A estatal de entregas registrou prejuízo superior a R$ 6 bilhões entre janeiro e setembro de 2025, o maior rombo de sua história. A projeção é de que o valor aumente até o fim do ano, o que pode exigir aporte do Tesouro Nacional e a busca de um empréstimo de R$ 20 bilhões em bancos privados.
Três processos já em análise
Segundo Vital do Rêgo, os Correios acumulam três processos internos no TCU, além de três solicitações de acompanhamento encaminhadas pelo Congresso Nacional. “A empresa precisa de um olhar diferenciado”, declarou o ministro ao portal G1 na segunda-feira (8).
Força-tarefa ampliada
Em novembro, o tribunal formou uma força-tarefa para fiscalizar nove estatais: Correios, Casa da Moeda, Companhias Docas do Ceará, Pará, Bahia, Rio de Janeiro e Rio Grande do Norte, Empresa Gestora de Ativos (Emgea), Empresa Brasileira de Participações em Energia Nuclear e Binacional (ENBPar) e Infraero.
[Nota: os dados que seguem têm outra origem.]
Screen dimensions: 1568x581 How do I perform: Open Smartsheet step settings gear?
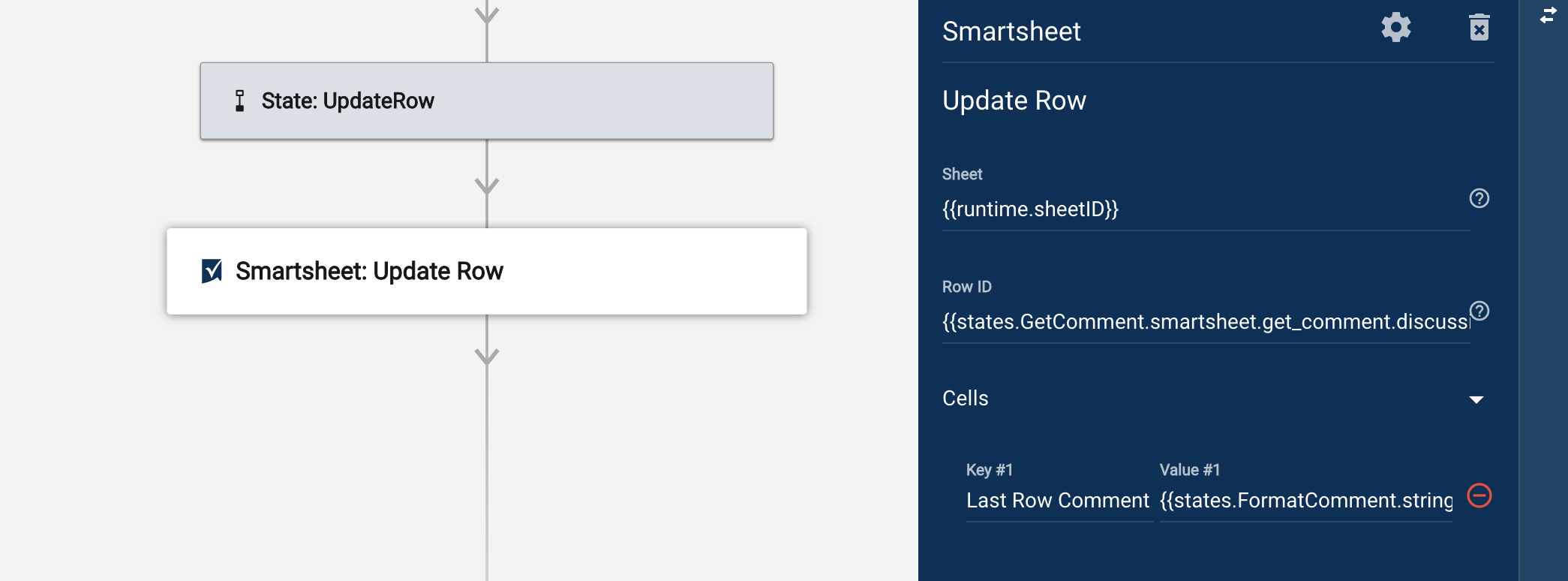pyautogui.click(x=1395, y=28)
A equipe atuará em cinco frentes — gestão e inovação, desempenho financeiro, pessoal, contratações e tecnologia da informação — com o objetivo de ir além da análise de contas e avaliar também governança, eficiência operacional e qualidade da gestão.
Contexto fiscal
A criação da força-tarefa ocorreu logo após relatório do Tesouro Nacional apontar risco potencial de despesa de até R$ 5,1 trilhões para as contas públicas, em razão de dívidas de difícil recuperação e programas dependentes de reembolso, como o Fies.